▸ **Supplied text**
»»

# שב בבקשה/ שבי בבקשה



## Konstantinos

Imperative to a man: שב בבקשה, sev vevakasa, sit please.

Imperative to a woman: שבי בבקשה, svi bevakasa, sit please.

Am I right?


----------



## arielipi

Shev and Shvi (or Shevi)
Bevakasha


----------



## Drink

In Modern Hebrew, "בבקשה" starts with a b-sound in both cases.


----------



## origumi

As notes above, you must be careful with s vs. sh - I know it's not simple for a native Greek.


----------



## Konstantinos

Thank you everyone for the help. I was listening in the first case *ve*vakasa and in the second *be*vakasa, so I was wondering why this is happening.

About s and sh, I cannot understand what is the difference. I believed both are the same. For example in oxford dictionaries, I listen see and she with very similar way, especially in US:

http://dictionary.cambridge.org/dictionary/british/she_1?q=she#

http://dictionary.cambridge.org/dictionary/british/see_1?q=see#


----------



## Drink

Konstantinos said:


> Thank you everyone for the help. I was listening in the first case *ve*vakasa and in the second *be*vakasa, so I was wondering why this is happening.
> 
> About s and sh, I cannot understand what is the difference. I believed both are the same. For example in oxford dictionaries, I listen see and she with very similar way, especially in US:
> 
> http://dictionary.cambridge.org/dictionary/british/she_1?q=she#
> 
> http://dictionary.cambridge.org/dictionary/british/see_1?q=see#



Yes, it's common for Greek speakers to have trouble distinguishing "s" and "sh". The difference is in where the tongue is: "s" is pronounced with the tip of the tongue touching the roof of the mouth near or touching the teeth, while "sh" is pronounced with the flat top of the tongue touching the back of the alveolar ridge close to the palate.

««

Word and element location data:
»»

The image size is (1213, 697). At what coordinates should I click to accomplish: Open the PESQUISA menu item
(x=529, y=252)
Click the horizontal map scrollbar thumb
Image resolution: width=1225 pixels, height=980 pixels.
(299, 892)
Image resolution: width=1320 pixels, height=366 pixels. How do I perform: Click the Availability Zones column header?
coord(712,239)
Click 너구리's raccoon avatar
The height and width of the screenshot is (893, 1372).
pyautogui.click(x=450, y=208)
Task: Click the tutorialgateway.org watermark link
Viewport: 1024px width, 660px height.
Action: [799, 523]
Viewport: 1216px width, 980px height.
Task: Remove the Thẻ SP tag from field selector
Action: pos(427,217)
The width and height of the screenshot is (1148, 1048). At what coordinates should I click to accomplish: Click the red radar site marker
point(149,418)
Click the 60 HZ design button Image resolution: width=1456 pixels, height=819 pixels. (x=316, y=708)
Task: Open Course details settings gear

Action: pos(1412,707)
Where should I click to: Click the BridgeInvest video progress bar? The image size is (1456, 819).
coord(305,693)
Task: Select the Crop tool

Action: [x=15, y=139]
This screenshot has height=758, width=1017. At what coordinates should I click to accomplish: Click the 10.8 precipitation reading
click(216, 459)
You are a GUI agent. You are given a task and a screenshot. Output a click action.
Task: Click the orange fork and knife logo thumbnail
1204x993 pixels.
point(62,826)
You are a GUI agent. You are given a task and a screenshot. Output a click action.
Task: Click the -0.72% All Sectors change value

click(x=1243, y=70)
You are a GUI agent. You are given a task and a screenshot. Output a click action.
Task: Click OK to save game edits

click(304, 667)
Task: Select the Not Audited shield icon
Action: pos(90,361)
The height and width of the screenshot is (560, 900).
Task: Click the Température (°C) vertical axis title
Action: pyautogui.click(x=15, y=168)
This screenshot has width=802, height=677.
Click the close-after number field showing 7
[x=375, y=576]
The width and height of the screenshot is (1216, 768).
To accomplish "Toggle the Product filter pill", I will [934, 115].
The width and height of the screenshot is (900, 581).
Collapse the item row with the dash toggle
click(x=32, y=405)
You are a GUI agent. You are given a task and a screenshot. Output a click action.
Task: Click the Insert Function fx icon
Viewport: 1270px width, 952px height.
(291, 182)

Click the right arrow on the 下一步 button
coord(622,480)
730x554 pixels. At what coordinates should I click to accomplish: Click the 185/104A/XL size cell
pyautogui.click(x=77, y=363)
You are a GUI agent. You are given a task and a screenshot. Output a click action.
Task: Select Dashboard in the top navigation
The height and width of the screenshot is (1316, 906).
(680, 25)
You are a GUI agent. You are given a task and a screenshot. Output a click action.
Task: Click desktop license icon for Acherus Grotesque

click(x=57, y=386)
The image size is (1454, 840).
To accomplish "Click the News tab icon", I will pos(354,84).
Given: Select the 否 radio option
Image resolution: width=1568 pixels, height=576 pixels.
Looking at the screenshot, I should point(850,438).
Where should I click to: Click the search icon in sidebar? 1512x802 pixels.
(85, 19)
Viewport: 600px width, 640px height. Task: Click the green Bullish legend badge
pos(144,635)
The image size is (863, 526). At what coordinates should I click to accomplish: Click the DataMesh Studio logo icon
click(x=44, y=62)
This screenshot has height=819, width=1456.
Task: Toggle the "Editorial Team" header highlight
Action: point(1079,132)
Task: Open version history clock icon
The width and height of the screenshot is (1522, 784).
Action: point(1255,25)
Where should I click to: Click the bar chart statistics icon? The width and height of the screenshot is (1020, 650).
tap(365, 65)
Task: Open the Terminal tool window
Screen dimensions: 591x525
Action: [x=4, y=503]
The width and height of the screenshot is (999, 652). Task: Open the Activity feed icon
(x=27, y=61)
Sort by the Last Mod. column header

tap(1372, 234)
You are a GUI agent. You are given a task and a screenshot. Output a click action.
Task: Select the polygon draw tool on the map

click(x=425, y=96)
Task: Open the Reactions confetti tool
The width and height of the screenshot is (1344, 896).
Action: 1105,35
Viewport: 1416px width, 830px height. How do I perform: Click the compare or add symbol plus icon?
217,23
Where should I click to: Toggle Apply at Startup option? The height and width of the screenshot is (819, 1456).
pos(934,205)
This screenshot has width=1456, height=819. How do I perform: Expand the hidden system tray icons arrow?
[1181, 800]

««

▸ **Exercise set**
**a.** According to the forum thread, what sound does "בבקשה" begin with in Modern Hebrew?
**b.** Name every distinct user who posts in the forum thread.

▸ **Solution list**
**a.** A b-sound, in both cases.

**b.** Konstantinos, arielipi, Drink, origumi